Data records
- - - - -

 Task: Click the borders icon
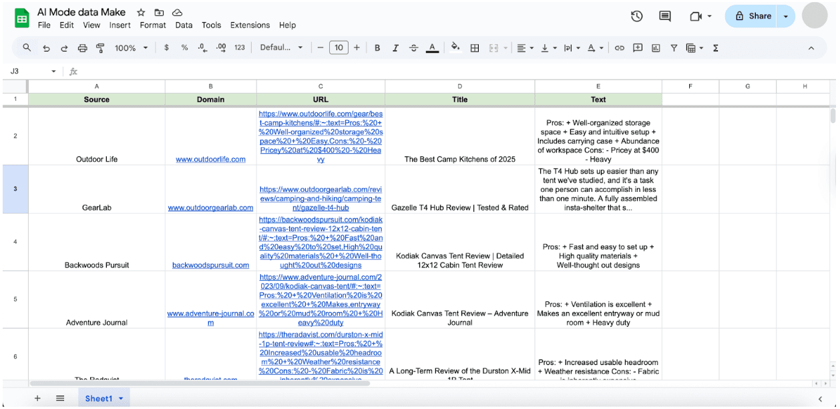point(475,48)
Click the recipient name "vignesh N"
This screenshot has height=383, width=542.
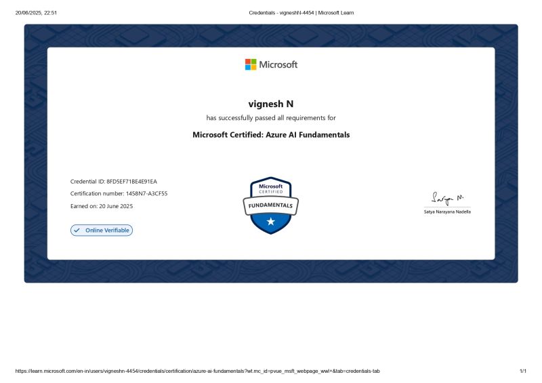[x=270, y=104]
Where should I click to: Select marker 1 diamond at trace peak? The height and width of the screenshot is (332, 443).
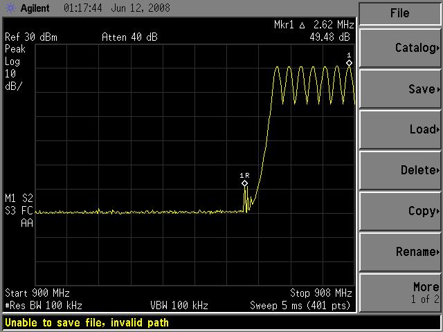click(x=349, y=63)
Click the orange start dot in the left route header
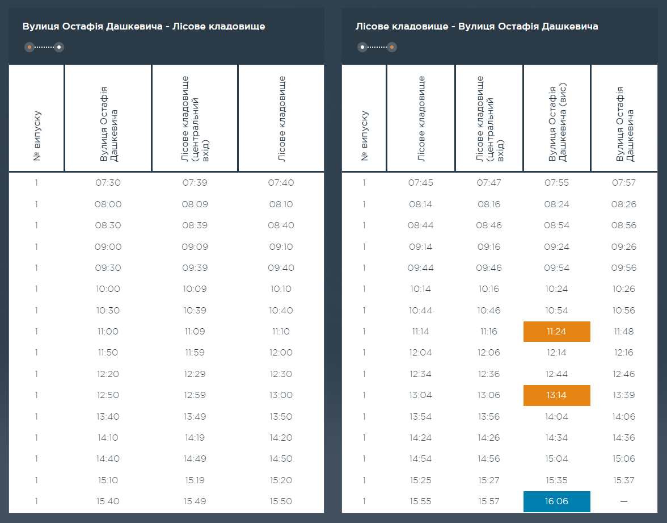This screenshot has height=523, width=667. tap(29, 47)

- - - - -

TASK DIRECTIONS - Keep each line of the records exactly as it is while transcribing them, but leave the images behind.

ANSWER BOX -
 Task: Click the borders icon
point(475,48)
Click the recipient name "vignesh N"
This screenshot has height=383, width=542.
[x=270, y=104]
Where should I click to: Select marker 1 diamond at trace peak? The height and width of the screenshot is (332, 443).
click(x=349, y=63)
Click the orange start dot in the left route header
This screenshot has height=523, width=667. tap(29, 47)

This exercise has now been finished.